On his return to Spain he had made his grandson’s acquaintance in Valladolid.
He was a boy who had well-formed, somewhat sickly features, and a fragile body. Of course the grandfather felt the deepest interest in him, and the influence of the famous victor in so many battles upon the twelve-year-old lad was a most beneficial one.
But Charles had scarcely left Valladolid when the passionate boy’s extremely dangerous tastes burst forth with renewed violence. The recluse student of human nature had probably perceived them, for when his tutor, and especially the young evildoer’s aunt, Juana, the Emperor Charles’s daughter, earnestly entreated him to let the grandson, whose presence would disturb him very little, come to San Yuste, because his influence over Don Carlos would be of priceless value, the grandfather most positively refused the request.
On the other hand, the Emperor had not only tolerated his son Geronimo near him, but rejoiced in his presence, for the quiet sufferer’s eyes had sparkled when he saw him. Wolf himself had often witnessed this delightful sight.

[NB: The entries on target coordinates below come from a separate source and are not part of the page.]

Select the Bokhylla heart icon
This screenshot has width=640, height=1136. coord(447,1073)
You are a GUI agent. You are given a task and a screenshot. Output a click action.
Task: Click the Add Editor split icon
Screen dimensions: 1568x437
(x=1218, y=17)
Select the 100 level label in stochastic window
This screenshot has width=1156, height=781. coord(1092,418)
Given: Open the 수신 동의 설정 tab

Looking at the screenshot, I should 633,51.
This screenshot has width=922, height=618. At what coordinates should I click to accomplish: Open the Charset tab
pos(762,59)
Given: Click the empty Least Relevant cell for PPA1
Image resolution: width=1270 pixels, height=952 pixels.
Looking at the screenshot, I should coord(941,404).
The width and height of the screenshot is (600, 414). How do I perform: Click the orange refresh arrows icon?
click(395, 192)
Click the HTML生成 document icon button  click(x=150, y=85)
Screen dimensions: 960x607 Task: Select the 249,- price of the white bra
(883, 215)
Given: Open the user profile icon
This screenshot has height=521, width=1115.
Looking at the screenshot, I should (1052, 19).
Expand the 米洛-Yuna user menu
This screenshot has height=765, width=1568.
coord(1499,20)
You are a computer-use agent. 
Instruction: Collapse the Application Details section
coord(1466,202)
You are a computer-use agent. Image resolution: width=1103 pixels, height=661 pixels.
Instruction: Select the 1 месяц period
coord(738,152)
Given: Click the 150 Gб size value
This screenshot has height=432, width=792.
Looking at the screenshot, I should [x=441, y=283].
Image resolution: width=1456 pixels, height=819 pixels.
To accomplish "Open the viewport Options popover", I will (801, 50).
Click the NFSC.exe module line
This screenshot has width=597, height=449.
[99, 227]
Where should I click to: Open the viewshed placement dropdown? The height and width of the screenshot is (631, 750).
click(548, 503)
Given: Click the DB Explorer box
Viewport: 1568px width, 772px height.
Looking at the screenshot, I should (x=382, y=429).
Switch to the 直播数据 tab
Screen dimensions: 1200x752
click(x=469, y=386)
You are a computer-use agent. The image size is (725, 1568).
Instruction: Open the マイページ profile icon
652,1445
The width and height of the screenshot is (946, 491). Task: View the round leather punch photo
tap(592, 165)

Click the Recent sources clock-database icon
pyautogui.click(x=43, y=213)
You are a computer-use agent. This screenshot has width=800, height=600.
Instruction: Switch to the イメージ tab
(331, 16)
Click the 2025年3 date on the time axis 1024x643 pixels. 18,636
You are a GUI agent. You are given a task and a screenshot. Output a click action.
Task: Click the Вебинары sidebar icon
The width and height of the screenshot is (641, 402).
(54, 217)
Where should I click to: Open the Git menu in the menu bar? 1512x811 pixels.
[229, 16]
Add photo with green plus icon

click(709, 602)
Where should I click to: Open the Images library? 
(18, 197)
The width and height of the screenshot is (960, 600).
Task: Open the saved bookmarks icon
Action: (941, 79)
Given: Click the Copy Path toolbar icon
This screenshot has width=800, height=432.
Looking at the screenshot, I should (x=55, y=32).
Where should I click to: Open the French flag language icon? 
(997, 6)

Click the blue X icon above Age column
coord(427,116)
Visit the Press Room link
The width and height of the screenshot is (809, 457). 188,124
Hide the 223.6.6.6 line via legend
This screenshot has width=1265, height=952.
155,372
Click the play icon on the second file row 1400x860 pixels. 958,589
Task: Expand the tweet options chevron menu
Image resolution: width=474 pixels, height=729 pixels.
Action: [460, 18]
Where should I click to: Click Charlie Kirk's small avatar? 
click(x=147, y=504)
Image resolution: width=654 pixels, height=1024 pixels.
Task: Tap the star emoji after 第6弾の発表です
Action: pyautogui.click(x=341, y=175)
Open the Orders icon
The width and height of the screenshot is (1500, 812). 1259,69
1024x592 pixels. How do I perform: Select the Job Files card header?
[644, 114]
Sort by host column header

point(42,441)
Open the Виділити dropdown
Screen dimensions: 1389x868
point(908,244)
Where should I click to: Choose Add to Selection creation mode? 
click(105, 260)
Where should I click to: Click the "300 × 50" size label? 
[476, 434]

How Barbara’s heart swelled, how eagerly she listened, as Wolf described how well founded was his Majesty’s affection for this beautiful, extremely lovable, docile, true-hearted, and, moreover, frank, boy!
True, he showed as yet little taste for knowledge and all that can be learned from books; but he devoted himself with fiery zeal to the knightly exercises which since his Majesty’s death Quijada himself was directing, and in which he promised to become a master. Besides, by appealing to his ambition, he could be induced to put forth all his powers, and, if his teachers aimed at what they studiously omitted, it would not be difficult to make a scholar of him.
He had not remained unnoticed by any of the great lords who had sought the Emperor in Sal Yuste and met him. The Venetian ambassador Bodoaro, had asked the name of the splendid young noble.
Even when Death was already stretching hi hand toward the Emperor, he was still overburdened with business, and the heretical agitation which was discovered at that time in Spain had caused him much sorrow, especially as men and women whom he knew personally, belonging to the distinguished families of Posa and De Rojas, has taken part in it.